Father, we thank You for the Word of God and we ask that our lives might be sacrifices that are acceptable to You. Is every morning just the old grind, or is it the morning sacrifice? Do we begin our days recognizing the call to serving in Your kingdom? Oh, beloved, if you're caught in the grind and you're feeling just like the world, living for the weekend, living for self, living for that next idle moment or opportunity for recreation, then let me encourage you that there's a refreshing that can be had if you'll begin to say, "God's put me here, there's a people to reach, there's a life to be lived before them that confounds them. I am light. I am salt. I am an epistle being read. How much glory am I bringing to my God? Help us approach each day, Father, with that established in our hearts. Let our works be seen and let You be glorified in Jesus' name.

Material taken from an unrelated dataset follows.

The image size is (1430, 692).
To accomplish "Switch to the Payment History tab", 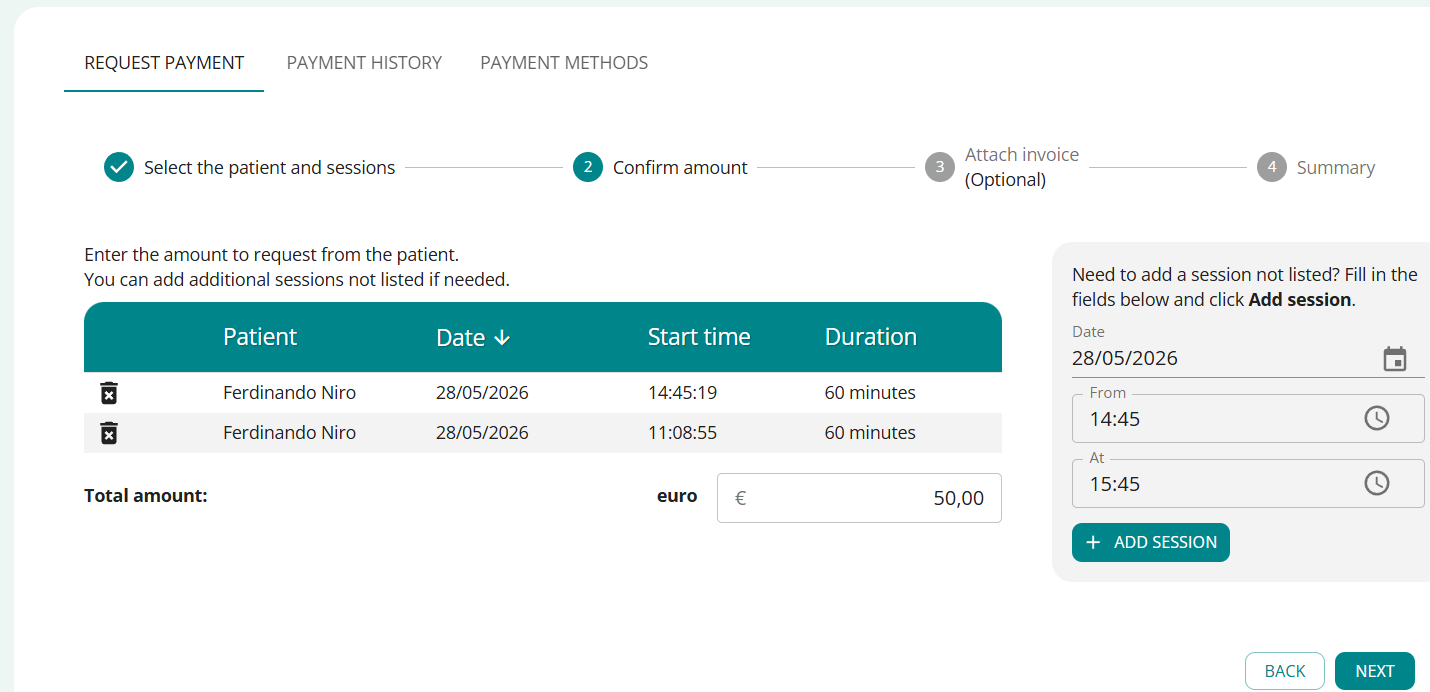I will click(364, 63).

Amen. Let's stand before the Lord. As Gary plays for us and we just examine our own hearts. I asked the question this morning, "Did you come tonight prepared, refreshed, like you go to work?" Did you prepare for the meeting with God tonight, like you're going to prepare for that meeting tomorrow, the presentation you have, the contact, the deal, the responsibility? Did you come prepared? Is worshipping that serious? Is serving one another just a by-product? What's most important to you? I told someone the other day. They were distraught and I said, "You just need to get with God and don't get up until you've heard from Him." "Well, I can't do that I've got to go to work!" You take off work to go to the doctor. You take off work to go to the dentist. You leave work for jury duty. You leave work to go play golf. "You mean, take a day off to pray?" If you need it. Present your bodies holy, acceptable unto God. It speaks in the heavenlies. It gives you a reputation among principalities and powers. They'll know who you are. "Jesus we know and Paul we know, who are you?" Lord, that you'd be glorified. Lord, that is our hearts' desire. That we'd live unto you, die to self, that we would understand the vocation wherewith we've been called, to be examples of Jesus. Live it in us, Father, for the glory that's due Your name. In Jesus' name we ask it. Amen. Amen. Praise God. Before you go, turn to somebody next to you say, "It's your reasonable service."